- Exercise directions
Search the records for "computer". Copy every line where it appears.

━━ Provided records ━━

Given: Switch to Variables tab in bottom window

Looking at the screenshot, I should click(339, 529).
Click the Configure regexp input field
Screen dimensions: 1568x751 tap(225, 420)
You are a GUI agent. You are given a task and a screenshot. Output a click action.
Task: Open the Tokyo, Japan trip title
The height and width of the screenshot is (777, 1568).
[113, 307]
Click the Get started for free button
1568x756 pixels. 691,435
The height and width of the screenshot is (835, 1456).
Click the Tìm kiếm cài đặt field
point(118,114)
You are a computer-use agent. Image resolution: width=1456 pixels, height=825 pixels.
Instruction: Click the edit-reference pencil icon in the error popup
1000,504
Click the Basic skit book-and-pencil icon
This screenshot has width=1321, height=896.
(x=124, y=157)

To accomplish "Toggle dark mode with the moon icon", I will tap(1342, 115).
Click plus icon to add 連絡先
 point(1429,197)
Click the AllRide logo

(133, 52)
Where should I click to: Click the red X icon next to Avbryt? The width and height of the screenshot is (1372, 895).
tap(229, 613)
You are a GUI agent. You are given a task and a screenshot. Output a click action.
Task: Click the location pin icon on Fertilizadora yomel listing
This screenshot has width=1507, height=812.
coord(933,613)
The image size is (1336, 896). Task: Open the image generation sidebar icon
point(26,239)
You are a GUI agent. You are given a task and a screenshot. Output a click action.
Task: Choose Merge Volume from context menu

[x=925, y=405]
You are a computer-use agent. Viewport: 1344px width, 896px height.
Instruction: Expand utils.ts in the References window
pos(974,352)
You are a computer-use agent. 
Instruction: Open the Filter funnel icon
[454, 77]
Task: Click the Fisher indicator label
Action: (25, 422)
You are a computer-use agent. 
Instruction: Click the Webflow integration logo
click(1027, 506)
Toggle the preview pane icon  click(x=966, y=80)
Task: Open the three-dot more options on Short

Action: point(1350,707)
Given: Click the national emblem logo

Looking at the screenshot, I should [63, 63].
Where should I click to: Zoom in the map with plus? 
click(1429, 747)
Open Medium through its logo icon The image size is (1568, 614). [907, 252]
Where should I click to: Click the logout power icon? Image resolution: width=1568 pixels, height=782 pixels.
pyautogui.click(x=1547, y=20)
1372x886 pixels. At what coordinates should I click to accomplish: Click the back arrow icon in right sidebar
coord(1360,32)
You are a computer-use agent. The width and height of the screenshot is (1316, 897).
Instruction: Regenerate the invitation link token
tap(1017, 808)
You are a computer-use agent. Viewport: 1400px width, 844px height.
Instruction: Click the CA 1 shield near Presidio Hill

━━━

- Result for this task
You are a computer-use agent. Image resolution: width=1456 pixels, height=825 pixels.
You are a computer-use agent. Viewport: 1344px width, 896px height.
You are a computer-use agent. 
You are a computer-use agent. 
You are a computer-use agent. The width and height of the screenshot is (1316, 897).
You are a computer-use agent. Viewport: 1400px width, 844px height.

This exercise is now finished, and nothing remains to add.